_DOCUMENT TEXT_
>> Start

He added that many migrants who crossed into the US under his predecessor, former President Joe Biden, are now seeking those same jobs.
“This is not good. We must protect our Farmers, but get the CRIMINALS OUT OF THE USA. Changes are coming,” he said.
The public comment comes as Trump’s administration escalates what he’s called the largest deportation effort in US history — a campaign that has left employers reeling and immigrant communities on edge.
This week, more than 70 individuals were arrested during an Immigration and Customs Enforcement raid at a meat processing plant in Omaha, Neb.
Separately, ICE agents were seen detaining workers in a California blueberry field, according to the Los Angeles Times.
Those arrests are part of a sweeping national goal to detain 3,000 people per day, federal officials have said.
The Department of Agriculture estimates that nearly half of the 850,000 crop workers in the United States are undocumented — meaning Trump’s enforcement push could gut the backbone of the country’s food supply chain.
Farmers in red and blue states alike say they’re already struggling to hire reliable replacements, especially for grueling seasonal labor that few native-born workers are willing to take.
Yet the crackdown is not limited to rural fields or meatpacking plants.
Raids have reportedly expanded to construction sites, restaurants and even day laborer gathering spots outside Home Depot stores.
The intensified enforcement has spurred protests nationwide, with Los Angeles emerging as a flashpoint for unrest.
Trump has responded by deploying National Guard units and Marines to back up federal agents and secure ICE facilities. The move, aimed at deterring demonstrators and protecting federal property, has only inflamed tensions further.
California Gov. Gavin Newsom was among the first to slam the escalation.
The Democrat accused Trump of “weaponizing immigration enforcement” and said the raids are sowing fear in communities far beyond undocumented populations.
While the president has long made immigration a cornerstone of his political agenda, his latest remarks suggest he may be recalibrating in response to economic blowback.
Many employers say they’re caught in a bind — unable to hire legally yet unable to keep their undocumented workforce without risking federal raids.
Industry leaders have urged the administration to consider temporary worker permits or exemptions for long-term employees who have no criminal records.
Whether Trump follows through on his suggestion that “changes are coming” remains to be seen.

>> End

_GIVEN PROBLEM_
From the article on immigration enforcement, write out word for word the passage that begins with the words containing "Raids have reportedly" and ends with "flashpoint for unrest.".

_DATA SECTION_

>> Start

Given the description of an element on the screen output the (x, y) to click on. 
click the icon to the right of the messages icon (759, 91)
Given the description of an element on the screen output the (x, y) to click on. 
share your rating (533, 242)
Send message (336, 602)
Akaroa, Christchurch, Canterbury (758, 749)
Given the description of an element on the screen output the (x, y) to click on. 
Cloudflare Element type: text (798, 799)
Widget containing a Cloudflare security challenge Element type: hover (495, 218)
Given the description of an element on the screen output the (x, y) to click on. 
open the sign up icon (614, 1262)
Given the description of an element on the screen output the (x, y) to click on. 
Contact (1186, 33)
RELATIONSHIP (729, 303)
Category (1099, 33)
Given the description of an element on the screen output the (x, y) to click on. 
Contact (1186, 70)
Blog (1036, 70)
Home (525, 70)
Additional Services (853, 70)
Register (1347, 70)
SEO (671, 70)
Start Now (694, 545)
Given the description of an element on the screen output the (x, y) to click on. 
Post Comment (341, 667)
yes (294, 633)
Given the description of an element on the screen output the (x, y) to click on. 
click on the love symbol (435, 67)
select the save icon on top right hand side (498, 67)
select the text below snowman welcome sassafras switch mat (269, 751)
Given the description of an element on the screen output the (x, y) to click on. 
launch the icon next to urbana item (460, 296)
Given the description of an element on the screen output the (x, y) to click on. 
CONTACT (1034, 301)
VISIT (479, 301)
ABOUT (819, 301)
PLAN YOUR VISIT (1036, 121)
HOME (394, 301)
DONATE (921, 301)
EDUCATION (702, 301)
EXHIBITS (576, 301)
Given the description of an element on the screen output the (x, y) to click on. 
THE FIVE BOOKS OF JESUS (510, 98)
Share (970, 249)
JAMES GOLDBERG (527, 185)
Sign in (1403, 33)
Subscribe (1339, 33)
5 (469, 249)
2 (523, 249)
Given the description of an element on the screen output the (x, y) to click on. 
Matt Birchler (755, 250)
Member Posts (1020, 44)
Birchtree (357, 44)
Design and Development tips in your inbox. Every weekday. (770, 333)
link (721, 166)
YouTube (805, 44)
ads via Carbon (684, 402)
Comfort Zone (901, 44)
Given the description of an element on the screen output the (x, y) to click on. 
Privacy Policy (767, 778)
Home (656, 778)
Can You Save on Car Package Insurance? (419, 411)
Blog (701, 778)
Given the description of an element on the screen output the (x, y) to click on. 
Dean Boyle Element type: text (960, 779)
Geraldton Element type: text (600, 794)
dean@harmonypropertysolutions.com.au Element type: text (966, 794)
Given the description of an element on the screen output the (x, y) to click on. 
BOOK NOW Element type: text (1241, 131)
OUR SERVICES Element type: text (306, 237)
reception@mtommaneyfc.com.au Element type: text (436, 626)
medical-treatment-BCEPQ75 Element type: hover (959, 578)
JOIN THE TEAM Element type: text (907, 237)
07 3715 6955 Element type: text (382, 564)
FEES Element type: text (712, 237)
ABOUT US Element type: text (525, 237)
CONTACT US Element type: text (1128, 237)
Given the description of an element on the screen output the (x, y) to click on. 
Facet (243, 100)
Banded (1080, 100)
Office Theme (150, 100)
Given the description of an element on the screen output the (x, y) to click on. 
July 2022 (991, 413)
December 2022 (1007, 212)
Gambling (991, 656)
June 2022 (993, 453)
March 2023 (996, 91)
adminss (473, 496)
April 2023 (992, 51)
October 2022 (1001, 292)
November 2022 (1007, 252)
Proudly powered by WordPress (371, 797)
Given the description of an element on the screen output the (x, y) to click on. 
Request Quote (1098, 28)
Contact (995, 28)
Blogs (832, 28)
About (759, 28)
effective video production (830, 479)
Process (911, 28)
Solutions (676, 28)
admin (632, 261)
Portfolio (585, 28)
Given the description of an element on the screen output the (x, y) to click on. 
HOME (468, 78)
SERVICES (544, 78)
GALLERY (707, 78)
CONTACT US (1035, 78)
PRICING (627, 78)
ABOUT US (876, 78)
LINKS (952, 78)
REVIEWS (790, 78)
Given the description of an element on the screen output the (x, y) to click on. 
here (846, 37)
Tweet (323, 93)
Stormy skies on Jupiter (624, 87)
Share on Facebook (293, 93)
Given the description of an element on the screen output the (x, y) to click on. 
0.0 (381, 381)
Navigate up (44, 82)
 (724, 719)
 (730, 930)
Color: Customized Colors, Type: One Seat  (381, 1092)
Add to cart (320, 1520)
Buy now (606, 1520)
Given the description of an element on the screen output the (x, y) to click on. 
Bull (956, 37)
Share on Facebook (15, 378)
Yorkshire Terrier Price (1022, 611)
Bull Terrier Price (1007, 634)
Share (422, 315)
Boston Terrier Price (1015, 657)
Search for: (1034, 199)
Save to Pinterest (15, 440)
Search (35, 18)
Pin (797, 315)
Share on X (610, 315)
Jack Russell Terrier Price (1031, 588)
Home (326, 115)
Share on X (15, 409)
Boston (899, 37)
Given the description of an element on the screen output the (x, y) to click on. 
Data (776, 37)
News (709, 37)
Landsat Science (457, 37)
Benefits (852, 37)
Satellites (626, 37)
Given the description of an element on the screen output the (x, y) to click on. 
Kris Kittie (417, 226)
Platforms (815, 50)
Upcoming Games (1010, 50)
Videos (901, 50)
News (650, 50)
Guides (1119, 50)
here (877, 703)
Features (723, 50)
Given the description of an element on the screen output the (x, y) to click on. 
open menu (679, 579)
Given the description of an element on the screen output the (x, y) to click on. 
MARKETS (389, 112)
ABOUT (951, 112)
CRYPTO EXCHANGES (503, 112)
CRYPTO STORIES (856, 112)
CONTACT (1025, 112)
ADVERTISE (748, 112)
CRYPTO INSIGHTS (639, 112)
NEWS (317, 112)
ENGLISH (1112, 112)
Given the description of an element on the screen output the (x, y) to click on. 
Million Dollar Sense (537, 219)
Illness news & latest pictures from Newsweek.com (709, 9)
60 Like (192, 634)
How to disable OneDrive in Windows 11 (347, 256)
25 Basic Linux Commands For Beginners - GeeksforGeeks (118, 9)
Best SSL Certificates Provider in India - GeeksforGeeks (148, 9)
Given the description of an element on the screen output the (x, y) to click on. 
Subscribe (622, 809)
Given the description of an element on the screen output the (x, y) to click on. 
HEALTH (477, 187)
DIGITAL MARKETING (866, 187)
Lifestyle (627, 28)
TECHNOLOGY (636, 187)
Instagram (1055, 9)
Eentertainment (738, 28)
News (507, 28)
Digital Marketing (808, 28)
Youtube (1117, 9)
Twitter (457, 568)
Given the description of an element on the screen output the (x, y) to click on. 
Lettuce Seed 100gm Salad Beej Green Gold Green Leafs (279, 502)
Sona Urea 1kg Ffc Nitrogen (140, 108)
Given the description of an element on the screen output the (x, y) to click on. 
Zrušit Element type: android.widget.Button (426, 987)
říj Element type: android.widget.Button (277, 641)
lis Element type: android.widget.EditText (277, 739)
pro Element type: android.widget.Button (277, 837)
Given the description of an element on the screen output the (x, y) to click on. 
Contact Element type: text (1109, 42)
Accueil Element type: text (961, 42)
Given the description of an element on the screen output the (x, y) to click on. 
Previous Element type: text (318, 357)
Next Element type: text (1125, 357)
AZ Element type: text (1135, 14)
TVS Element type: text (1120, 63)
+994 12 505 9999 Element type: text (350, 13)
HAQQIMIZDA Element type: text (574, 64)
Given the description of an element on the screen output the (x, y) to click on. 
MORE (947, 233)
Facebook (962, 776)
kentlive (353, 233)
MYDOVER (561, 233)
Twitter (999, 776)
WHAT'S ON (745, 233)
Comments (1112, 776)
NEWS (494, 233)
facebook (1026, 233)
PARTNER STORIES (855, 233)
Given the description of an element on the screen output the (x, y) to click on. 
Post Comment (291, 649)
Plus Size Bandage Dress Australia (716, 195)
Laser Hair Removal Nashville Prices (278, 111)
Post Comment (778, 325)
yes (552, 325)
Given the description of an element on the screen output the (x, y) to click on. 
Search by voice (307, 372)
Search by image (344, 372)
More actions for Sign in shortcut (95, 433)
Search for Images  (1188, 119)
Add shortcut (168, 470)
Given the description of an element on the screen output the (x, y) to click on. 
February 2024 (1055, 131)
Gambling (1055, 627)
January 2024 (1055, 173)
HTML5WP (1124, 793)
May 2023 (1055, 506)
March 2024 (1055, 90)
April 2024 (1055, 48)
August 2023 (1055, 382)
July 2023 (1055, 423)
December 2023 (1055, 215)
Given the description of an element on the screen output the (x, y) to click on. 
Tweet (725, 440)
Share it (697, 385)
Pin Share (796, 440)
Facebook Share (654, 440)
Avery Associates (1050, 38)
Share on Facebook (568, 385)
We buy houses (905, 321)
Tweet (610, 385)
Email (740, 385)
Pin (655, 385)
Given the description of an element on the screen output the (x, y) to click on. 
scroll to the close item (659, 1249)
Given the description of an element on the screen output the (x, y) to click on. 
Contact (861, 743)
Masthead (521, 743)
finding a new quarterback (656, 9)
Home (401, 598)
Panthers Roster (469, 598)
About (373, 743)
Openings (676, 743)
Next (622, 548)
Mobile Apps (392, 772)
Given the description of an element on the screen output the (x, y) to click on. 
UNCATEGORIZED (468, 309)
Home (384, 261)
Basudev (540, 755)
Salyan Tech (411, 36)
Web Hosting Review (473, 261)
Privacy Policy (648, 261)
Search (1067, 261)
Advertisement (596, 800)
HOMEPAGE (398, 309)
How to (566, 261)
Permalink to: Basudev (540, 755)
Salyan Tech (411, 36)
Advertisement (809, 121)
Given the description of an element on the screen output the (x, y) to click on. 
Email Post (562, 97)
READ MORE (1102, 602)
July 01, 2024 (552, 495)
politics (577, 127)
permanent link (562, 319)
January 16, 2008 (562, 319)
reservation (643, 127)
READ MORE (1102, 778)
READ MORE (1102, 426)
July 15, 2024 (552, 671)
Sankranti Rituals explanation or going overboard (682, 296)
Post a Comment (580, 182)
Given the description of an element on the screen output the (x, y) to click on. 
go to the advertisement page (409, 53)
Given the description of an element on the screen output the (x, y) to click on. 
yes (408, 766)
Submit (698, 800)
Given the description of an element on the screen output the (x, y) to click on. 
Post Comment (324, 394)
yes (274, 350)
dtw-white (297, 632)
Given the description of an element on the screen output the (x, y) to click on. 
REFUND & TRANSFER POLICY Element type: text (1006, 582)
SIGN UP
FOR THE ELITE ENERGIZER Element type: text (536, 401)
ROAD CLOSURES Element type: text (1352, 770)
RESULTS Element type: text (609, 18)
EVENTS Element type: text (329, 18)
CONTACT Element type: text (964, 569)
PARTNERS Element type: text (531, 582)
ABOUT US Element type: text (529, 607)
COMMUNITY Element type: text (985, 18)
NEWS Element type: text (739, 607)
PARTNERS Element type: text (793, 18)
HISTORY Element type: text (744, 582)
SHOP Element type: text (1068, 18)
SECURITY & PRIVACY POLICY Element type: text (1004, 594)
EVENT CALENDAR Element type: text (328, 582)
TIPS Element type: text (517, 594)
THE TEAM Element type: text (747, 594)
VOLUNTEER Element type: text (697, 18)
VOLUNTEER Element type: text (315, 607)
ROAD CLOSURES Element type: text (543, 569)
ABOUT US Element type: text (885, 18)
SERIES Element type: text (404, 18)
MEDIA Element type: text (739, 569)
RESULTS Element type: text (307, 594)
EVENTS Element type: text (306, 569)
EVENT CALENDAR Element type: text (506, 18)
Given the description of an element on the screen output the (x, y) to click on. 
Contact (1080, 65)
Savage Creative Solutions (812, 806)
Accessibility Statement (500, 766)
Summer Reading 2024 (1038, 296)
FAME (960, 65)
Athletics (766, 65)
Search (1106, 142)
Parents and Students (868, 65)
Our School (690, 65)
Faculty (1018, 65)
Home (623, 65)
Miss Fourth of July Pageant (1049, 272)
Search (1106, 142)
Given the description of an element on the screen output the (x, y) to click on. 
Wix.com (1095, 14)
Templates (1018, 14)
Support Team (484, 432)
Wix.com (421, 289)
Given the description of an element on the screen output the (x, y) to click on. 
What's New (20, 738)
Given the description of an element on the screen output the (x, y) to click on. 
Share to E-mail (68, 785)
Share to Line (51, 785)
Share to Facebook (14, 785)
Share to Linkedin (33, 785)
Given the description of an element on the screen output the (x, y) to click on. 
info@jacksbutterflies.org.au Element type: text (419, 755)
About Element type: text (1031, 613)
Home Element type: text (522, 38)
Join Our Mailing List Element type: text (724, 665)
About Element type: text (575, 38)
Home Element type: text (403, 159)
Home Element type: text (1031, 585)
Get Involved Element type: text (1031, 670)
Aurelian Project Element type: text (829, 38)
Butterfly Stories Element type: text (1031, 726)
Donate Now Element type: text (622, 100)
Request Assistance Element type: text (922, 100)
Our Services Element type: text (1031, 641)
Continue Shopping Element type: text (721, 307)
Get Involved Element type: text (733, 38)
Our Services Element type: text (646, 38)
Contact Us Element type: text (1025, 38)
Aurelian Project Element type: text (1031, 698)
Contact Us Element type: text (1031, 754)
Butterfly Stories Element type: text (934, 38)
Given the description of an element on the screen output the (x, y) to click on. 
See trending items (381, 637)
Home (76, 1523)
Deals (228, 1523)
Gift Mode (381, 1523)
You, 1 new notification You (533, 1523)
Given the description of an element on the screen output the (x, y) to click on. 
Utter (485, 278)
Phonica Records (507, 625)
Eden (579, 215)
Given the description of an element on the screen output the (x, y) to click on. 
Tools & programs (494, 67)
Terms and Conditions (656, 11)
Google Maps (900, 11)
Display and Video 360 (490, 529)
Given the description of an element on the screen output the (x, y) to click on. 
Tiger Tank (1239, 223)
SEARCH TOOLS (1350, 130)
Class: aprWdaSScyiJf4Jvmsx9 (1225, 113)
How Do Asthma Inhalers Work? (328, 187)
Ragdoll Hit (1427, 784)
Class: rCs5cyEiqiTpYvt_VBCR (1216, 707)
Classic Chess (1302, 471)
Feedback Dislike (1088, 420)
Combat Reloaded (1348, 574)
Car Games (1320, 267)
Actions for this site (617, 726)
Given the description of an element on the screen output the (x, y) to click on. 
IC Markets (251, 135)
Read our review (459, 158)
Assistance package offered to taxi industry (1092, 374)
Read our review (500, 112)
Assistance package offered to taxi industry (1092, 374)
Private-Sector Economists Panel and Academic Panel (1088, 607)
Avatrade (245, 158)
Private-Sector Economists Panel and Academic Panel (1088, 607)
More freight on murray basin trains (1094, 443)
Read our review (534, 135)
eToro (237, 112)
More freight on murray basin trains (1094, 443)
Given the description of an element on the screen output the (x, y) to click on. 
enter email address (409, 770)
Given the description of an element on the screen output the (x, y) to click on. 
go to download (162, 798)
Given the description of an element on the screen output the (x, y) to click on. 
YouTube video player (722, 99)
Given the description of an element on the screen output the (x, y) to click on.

>> End

_ANSWER TO THIS EXERCISE_
Raids have reportedly expanded to construction sites, restaurants and even day laborer gathering spots outside Home Depot stores.
The intensified enforcement has spurred protests nationwide, with Los Angeles emerging as a flashpoint for unrest.